Questo insieme richiede quindi azioni coordinate per programmare, progettare, realizzare, gestire e manutenere le opere realizzate. Soprattutto per la densità della convivenza, il mutare del tessuto sociale e dei modi di vita anche di nuove migrazioni. Un progetto in grado di considerare molteplici aspetti, con capacità comprensive di diverse esigenze, è indispensabile per salvaguardare storia e tradizione dei luoghi. Un progetto dove le conoscenze tecniche si coniugano con altre competenze disciplinari, come scienze sociali e antropologiche. La mappa delle città italiane è molto differenziata, con diverse capacità delle strutture preposte. Vi sono anche esempi virtuosi di amministrazioni attente alla qualità del progetto e per la capacità di corrispondere ai bisogni.

Milano in tal senso certamente non brilla, lontana dalla celebrata efficienza meneghina di un passato d’opere pubbliche e progetti d’abitazioni e servizi con progetti d’alto profilo di professionisti e di tecnici dei propri uffici. La carenza di risorse limita senza dubbio la possibilità di far fronte tempestivamente a molteplici esigenze, ma la situazione è ancor più problematica se in assenza di una strategia e di interventi significativi che non siano solo per le zone privilegiate della città. Si aggiunga la critica alla recente riqualificazione di importanti piazze, con manufatti che stridono con le intenzioni green, con l’architettura e la cultura milanese del design. Tanto più dopo che questa attività è stata affidata al management della MM, diversamente da un recente passato quando questa municipalizzata è intervenuta sui luoghi delle stazioni della Metropolitana con apprezzati progetti, con concorsi e incarichi a importanti architetti.

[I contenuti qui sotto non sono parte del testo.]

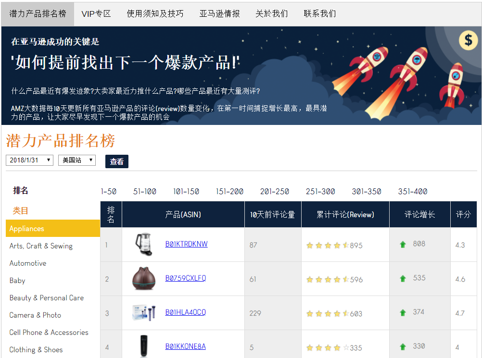Click the gold dollar coin icon in banner
The width and height of the screenshot is (482, 358).
pyautogui.click(x=469, y=40)
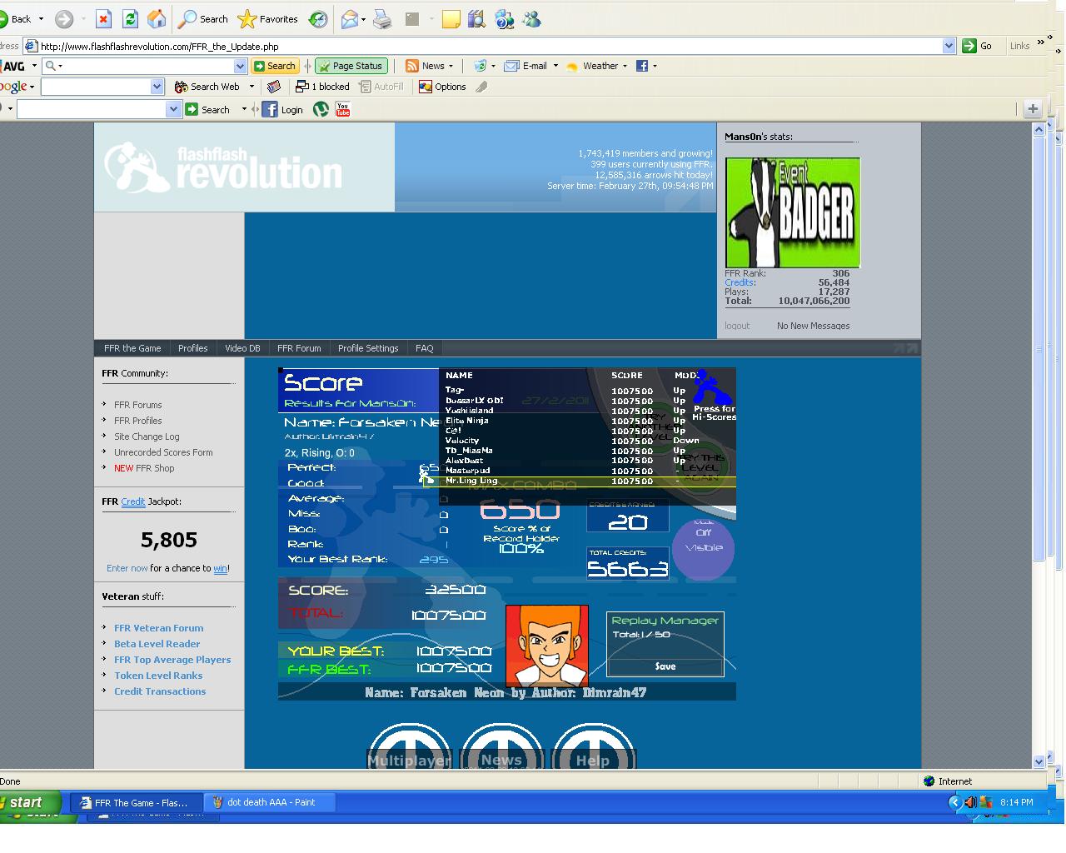
Task: Open the FFR Forum menu tab
Action: (299, 348)
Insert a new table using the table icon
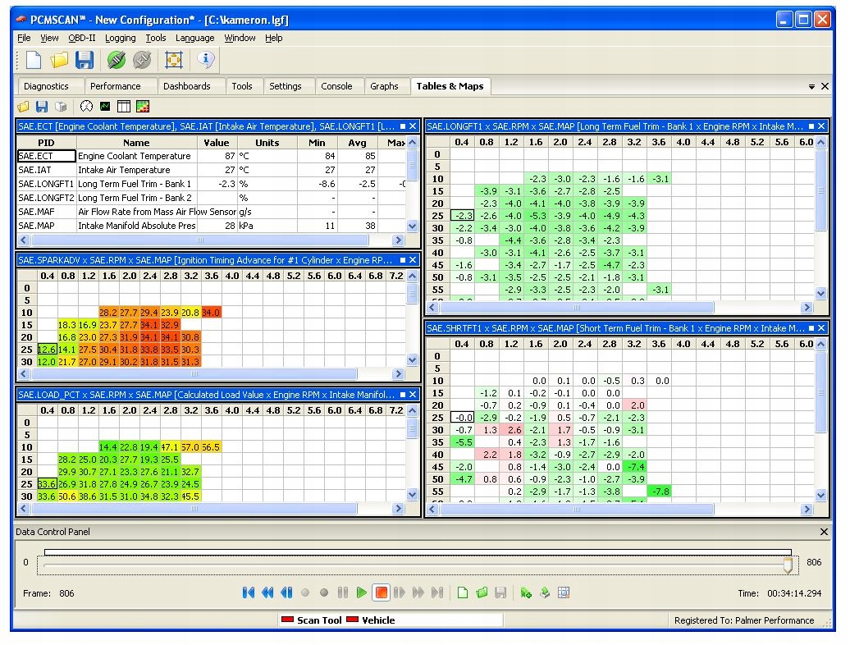 [x=124, y=107]
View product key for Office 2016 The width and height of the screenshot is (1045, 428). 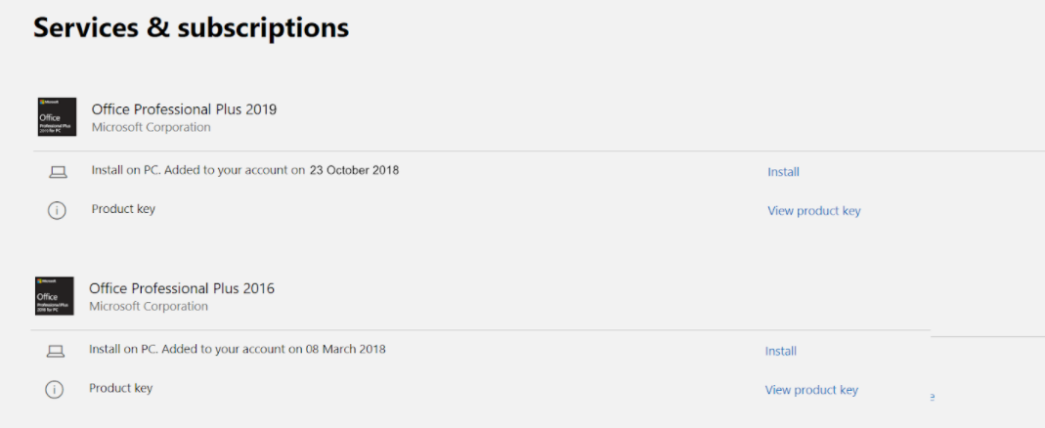pos(810,390)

La necessità pertanto di una iniziativa complessiva che metta in campo nuove forze e competenze, destinando risorse dagli oneri di urbanizzazione che con mancano vista l’intensa attività edilizia.

Piani e progetti quindi, d’insieme e di dettaglio, a partire da una attenta mappatura. Non lontano è il tempo in cui i Piani urbanistici si basavano su una minuta ricognizione del tessuto urbano da cui desumere orientamenti e scelte, a cui facevano seguito piani particolareggiati. Una diversa attenzione allo storico e al nuovo paesaggio urbano.      

Progetto di riqualificazione di Piazza Cordusio.